## [Data provided]
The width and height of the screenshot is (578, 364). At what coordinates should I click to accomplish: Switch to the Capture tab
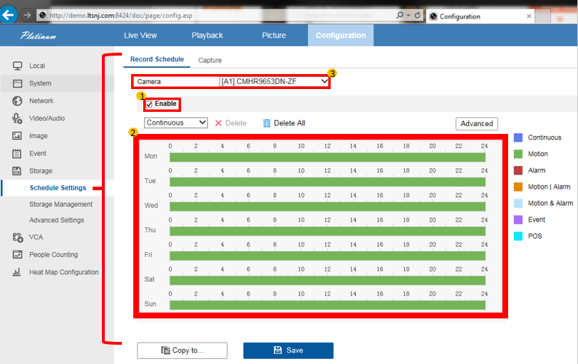(x=210, y=61)
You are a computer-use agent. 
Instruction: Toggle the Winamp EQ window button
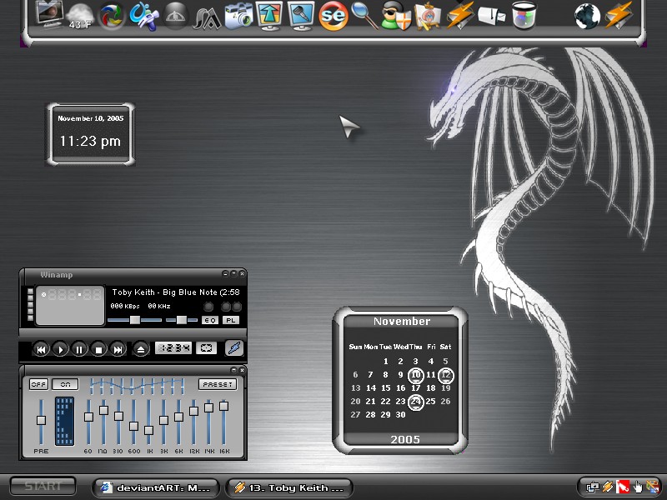[x=210, y=320]
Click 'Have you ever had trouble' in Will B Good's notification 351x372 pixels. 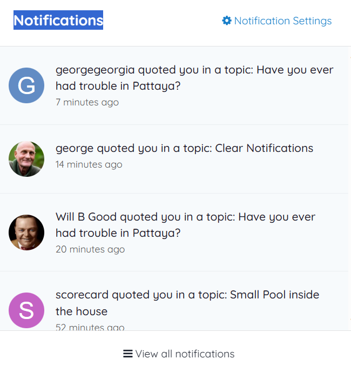tap(186, 225)
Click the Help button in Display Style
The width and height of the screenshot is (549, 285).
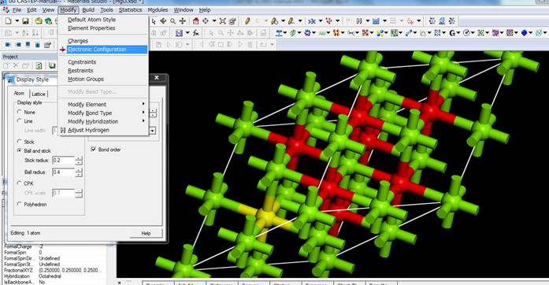146,233
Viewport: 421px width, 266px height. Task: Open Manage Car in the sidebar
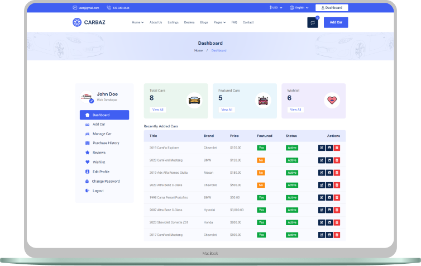coord(102,134)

## [Your assignment]
Starting at the line that contains "Viewport: 421px width, 266px", return every line through the end of the records above exactly as written, and return no pictures.

## [Response for this exercise]
Viewport: 421px width, 266px height. Task: Open Manage Car in the sidebar
coord(102,134)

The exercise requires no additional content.